Sex offenders in English county Cumbria are being let off if they say “sorry”, a report by News and Star revealed.
According to data, dozens of sexual offences committed since 2016 have been dealt with out of court using “community resolutions”.
The report stated that more than 1,000 offences of violence have been dealt with in the same way during the same time period. The community remedy is said to be used for low-level crimes committed by first-time offenders.
“Victims are given a chance to have their say on the potential punishment if police decide to deal with an offence out of court,” it added.
According to the report, the police in Cumbria have used community resolutions nearly 6,800 times since 2016.

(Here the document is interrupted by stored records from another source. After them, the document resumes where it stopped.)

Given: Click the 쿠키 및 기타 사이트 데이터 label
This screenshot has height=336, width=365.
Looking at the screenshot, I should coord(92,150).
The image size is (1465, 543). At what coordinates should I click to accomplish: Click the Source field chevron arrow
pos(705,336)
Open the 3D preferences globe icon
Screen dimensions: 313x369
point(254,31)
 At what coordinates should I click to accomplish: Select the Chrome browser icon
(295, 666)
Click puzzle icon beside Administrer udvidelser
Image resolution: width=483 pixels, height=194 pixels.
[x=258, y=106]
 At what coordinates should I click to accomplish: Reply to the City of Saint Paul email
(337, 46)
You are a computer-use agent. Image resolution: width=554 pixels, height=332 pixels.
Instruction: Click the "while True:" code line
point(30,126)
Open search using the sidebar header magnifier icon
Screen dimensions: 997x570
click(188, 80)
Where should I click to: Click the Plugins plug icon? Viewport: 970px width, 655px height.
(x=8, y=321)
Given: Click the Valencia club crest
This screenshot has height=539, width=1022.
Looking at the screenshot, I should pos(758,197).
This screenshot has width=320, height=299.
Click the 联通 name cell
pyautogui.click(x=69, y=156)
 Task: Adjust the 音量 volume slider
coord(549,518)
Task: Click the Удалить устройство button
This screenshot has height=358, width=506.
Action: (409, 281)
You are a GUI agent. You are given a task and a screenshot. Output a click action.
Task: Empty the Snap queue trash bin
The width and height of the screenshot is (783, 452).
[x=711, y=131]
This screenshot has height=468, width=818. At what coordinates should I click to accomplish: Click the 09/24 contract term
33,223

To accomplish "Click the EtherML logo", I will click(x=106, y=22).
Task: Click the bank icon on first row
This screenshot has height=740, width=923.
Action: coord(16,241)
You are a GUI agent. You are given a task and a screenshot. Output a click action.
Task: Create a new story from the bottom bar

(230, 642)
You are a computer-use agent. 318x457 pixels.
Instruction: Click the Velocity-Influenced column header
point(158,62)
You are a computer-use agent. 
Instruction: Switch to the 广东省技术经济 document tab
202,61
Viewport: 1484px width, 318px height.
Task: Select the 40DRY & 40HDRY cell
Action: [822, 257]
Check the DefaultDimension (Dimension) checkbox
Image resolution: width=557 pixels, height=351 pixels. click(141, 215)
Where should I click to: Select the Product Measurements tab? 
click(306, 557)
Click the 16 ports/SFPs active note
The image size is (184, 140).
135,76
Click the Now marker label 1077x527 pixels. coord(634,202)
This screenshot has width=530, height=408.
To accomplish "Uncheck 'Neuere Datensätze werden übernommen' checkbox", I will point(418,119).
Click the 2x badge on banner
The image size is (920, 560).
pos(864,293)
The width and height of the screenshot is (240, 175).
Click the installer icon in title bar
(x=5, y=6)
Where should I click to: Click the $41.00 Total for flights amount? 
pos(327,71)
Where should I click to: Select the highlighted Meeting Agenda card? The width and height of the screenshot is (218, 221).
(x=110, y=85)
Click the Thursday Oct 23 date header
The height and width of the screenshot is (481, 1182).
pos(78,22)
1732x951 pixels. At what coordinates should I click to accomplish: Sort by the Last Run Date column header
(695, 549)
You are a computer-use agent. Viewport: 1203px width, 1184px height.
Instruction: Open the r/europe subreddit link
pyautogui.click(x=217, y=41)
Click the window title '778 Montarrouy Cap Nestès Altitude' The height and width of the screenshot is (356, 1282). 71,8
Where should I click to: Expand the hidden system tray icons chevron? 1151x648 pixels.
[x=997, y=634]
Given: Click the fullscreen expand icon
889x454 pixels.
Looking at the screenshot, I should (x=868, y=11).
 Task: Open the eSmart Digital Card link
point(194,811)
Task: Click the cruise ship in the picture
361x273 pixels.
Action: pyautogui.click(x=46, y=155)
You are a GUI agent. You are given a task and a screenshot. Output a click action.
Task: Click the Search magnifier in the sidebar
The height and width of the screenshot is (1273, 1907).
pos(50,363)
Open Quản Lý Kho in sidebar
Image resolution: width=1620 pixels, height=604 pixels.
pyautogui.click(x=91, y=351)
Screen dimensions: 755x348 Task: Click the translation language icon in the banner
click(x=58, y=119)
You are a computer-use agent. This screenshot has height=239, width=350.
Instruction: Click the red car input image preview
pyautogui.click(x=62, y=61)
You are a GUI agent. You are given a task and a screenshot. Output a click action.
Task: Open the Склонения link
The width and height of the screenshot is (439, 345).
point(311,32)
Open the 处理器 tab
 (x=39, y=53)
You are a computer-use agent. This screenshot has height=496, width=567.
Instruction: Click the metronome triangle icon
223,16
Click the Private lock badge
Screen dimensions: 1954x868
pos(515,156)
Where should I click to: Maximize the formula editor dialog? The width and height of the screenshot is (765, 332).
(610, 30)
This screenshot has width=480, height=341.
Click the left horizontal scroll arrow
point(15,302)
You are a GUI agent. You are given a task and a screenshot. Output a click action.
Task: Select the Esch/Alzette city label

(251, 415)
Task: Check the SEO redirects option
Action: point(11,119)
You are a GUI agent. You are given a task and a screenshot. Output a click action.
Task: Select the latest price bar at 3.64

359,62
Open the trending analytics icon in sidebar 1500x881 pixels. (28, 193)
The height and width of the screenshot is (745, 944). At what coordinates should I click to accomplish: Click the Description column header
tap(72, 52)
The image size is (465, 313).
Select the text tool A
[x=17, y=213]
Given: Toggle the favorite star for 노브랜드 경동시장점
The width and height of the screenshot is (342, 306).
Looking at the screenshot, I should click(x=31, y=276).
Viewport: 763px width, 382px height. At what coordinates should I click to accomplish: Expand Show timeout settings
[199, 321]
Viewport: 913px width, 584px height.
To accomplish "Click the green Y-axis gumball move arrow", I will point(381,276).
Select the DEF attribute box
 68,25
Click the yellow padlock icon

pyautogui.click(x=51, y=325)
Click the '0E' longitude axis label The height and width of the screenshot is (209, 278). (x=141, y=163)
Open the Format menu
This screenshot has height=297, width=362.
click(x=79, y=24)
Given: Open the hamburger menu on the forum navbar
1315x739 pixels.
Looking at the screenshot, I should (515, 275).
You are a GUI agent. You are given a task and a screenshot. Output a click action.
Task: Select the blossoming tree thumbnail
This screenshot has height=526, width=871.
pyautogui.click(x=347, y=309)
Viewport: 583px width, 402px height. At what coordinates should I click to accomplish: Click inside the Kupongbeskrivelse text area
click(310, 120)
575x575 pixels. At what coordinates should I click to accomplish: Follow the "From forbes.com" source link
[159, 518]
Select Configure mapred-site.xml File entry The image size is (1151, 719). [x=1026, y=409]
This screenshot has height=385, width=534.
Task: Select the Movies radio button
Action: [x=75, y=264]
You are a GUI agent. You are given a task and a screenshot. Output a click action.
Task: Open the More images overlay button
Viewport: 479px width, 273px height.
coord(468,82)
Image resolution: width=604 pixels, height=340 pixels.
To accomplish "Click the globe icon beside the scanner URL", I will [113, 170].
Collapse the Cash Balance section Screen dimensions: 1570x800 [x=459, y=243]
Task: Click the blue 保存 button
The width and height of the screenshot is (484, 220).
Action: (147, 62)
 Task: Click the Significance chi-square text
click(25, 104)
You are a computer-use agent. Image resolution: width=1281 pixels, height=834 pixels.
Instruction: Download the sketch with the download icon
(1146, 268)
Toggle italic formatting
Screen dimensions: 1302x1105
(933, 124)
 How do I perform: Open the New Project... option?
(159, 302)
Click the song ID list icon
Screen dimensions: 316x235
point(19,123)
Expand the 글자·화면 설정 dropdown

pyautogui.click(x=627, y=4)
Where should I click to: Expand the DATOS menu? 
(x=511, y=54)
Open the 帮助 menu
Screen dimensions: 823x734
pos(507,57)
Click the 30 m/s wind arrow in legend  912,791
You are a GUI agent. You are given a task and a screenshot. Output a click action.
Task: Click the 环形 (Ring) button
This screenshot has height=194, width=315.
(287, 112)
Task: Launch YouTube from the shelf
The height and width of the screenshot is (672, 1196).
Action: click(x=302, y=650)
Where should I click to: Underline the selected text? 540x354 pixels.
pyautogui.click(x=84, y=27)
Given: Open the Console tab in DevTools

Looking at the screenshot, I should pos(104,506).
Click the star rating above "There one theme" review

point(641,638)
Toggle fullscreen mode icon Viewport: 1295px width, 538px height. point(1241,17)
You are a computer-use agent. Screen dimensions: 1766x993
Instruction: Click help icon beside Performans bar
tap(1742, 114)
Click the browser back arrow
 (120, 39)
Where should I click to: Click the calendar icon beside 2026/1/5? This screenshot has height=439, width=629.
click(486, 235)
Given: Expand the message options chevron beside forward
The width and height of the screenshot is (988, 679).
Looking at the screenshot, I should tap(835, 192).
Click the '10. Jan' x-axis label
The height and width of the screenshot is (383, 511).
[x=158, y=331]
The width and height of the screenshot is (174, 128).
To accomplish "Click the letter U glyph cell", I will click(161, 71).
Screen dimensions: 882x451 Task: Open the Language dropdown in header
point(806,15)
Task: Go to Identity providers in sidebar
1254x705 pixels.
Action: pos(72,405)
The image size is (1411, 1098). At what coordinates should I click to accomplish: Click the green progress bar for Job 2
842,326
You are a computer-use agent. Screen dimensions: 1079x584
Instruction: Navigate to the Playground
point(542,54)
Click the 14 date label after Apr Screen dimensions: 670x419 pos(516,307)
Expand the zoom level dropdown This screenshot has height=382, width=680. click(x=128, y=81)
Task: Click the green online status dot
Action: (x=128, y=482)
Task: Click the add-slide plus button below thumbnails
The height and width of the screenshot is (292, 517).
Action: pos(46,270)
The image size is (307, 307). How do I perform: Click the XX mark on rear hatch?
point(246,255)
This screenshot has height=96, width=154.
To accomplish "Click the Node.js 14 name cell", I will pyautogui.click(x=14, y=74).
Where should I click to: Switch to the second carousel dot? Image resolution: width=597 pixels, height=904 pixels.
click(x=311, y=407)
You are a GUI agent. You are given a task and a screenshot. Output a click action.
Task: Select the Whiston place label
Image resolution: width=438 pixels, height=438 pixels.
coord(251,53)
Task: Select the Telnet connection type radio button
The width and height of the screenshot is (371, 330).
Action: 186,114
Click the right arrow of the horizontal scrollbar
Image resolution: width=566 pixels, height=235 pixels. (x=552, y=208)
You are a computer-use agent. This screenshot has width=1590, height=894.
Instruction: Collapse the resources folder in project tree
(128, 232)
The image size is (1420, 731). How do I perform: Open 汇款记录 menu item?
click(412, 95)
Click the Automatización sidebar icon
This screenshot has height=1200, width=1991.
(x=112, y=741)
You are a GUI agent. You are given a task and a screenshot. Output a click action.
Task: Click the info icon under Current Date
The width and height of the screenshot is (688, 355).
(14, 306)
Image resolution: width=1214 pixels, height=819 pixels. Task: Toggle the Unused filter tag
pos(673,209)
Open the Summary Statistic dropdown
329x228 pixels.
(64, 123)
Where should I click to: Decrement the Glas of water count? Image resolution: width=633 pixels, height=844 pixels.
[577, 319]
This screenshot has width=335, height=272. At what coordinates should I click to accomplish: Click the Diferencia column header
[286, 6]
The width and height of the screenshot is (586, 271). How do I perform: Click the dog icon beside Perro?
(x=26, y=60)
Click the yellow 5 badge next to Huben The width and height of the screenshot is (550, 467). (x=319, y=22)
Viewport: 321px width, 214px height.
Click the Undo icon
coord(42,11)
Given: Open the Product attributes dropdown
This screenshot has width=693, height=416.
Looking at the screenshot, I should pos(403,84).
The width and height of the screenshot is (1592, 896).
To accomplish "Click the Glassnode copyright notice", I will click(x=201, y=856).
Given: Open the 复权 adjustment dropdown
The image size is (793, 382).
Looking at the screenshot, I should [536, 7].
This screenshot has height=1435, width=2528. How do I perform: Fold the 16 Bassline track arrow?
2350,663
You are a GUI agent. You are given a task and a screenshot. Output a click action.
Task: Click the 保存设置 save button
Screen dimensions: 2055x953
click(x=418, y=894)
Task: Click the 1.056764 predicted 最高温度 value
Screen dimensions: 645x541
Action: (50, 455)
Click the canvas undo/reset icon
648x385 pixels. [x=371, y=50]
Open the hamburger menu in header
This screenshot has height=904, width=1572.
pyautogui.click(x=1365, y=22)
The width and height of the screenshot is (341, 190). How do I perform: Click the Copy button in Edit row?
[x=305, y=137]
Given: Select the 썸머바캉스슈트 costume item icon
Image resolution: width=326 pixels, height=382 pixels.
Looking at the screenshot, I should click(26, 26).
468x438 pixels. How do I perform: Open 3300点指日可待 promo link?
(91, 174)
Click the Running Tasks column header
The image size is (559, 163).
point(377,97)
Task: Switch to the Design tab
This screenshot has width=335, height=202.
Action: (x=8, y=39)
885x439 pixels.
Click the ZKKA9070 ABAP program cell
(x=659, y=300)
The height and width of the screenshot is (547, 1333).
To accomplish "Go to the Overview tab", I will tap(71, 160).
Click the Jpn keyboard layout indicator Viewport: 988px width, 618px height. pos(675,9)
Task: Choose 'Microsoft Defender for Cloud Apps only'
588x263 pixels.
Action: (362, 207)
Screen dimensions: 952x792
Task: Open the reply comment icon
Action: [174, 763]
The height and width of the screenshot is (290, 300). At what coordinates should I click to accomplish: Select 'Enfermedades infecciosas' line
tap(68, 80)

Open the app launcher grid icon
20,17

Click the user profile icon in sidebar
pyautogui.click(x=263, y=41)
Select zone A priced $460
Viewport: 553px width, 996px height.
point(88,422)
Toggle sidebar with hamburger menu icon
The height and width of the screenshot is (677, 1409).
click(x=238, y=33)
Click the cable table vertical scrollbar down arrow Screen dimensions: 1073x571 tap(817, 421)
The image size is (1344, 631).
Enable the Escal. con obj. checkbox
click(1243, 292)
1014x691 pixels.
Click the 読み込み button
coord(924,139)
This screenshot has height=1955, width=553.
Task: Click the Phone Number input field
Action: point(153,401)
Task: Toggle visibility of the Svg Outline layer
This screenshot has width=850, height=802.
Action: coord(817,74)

Violence against the person was the crime the disposal was most commonly used for with 2,686 of these offences dealt with in that way.
More than 1,500 community resolutions were dealt out for thefts and more than 1,100 for criminal damage.
Community resolutions have been used for sexual offences 47 times in the last six years, with a third of those coming last year.
Other offences dealt with in this way include robbery, fraud, burglary and possession of weapons.
Explaining Cumbria Police’s use of community resolutions, Detective Superintendent Jenny Beattie said: “In certain specific circumstances, Community Resolution can be the most suitable outcome to deal with a case involving a lower-level crime.
“When considering the final outcome of a crime, as well as the evidential test having to be reached, the victim’s feelings and circumstances are taken into consideration, in line with their Victims’ Code rights.
“This positive outcome can be used when the victim does not wish to go to court or when a charge is inappropriate for lower-level crimes.
“A Community Resolution provides the victim with an opportunity to have their say and be heard by the offender, in a safe and neutral environment and is evidenced as an effective way of addressing offender behaviour. Community Resolution requires the offender to face up to the consequences and impact of their actions.”
According to the report, the officer said the disposal could be an effective way to deal with crimes committed by children without criminalising them.
“Community Resolution is never a standalone action,” she added.
“Victims and offenders are both assessed for their safeguarding and welfare needs and offered professional support services in order to positively move forward.”